I read this as an ARC (Advance Reader Copy) from Netgalley, and I have to say I was impressed by how clean it was. Other ARCs I've read have been badly in need of copy editing, but this wasn't, and I assume this reflects Naomi Novik's ability as a writer who produces clean drafts. The one definite issue I did spot, which I think I've noticed in the series before, is a single use of "thence" (meaning "from there") to mean "to there". The language has a flavour of the early 19th century, without becoming unreadably ornate, and that's hard to pull off. I'm giving four and a half stars for language (I reserve 5 stars for language that's also beautiful and evocative as well as competent).

I've come to realize that the characters in Temeraire don't change all that much from book to book. They might gather new quirks (Granby's missing hand, Hammond's cocaine addiction), but they're essentially the same people all the time. Part of the point, if not the main point, of the amnesia plot appeared to be to point up how much Laurence had changed since the beginning of the series, but it also underlined how much he'd stayed the same. He's rigidly loyal to his principles, and the things he'd done in the meantime all arose out of those principles which he started with, and still has. His outworking of the principles no longer includes blind loyalty to his government, that's all. This is presumably what makes him the powerful force for change that he is in the fictional world (one of the Russian characters remarks explicitly on how he is always at the centre of significant events).

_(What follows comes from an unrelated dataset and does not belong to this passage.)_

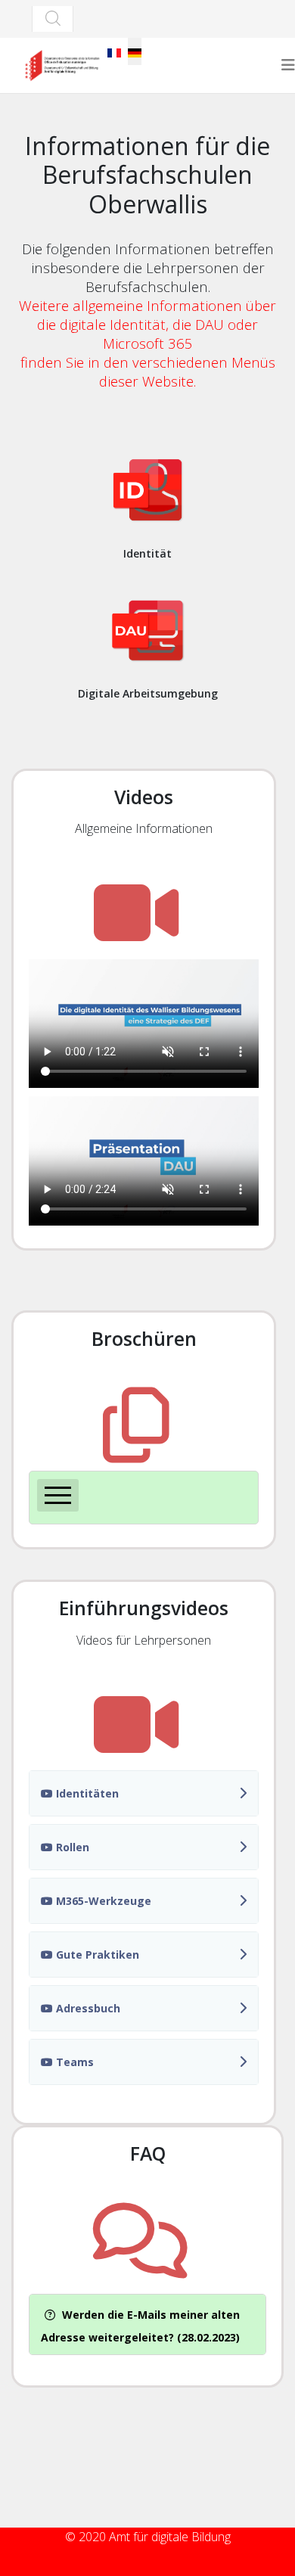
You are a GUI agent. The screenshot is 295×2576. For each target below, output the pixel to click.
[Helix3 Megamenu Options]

I like the characters, but I would like to see arcs for them, however slow. I can't really give more than three stars for characters who don't change much except in their outward circumstances.

Plot, now. Plot is an interesting one for this book, because it contains three distinct plots, in three locations (the whole series consists of a world tour, really). The first is, of course, the amnesia-and-rescue plot, and it's almost self-contained, having hardly any impact on the subsequent events. It seems to serve to reestablish the characters and their relationships and history in the reader's mind, as Laurence regains his memory of events. Although it isn't fully resolved until after the second plot has started, it's effectively the Japan plot.

The China plot, though it has its own adventures, is in large part a setup for the third or Russia plot, because it justifies Laurence and Temeraire having a large force of dragons to use to oppose Napoleon's invasion of Russia. This third plot isn't fully resolved by the end of the book, which just stops at a convenient point.

It's an odd structure, but it kept me interested. It was varied, with escapes, rescues, journeys, and the solving of practical and logistical problems mixed in with diplomacy and fighting, and it kept moving (though not without providing some reflective moments). All in all, I think it worked, and I give plot fourish stars (a little less than four, but rounded up).

Setting is a lot of fun in this series. The intelligent dragons, the difference that they make in the 19th-century world, the world tour, all these have a lot of potential which the books mostly live up to. I've mentioned that there are things about it which are highly unlikely, but that's what fantasy is for. Four stars for setting.

Overall, I enjoyed this, despite the less-than-promising beginning, and I'll continue to look forward to new books in the series.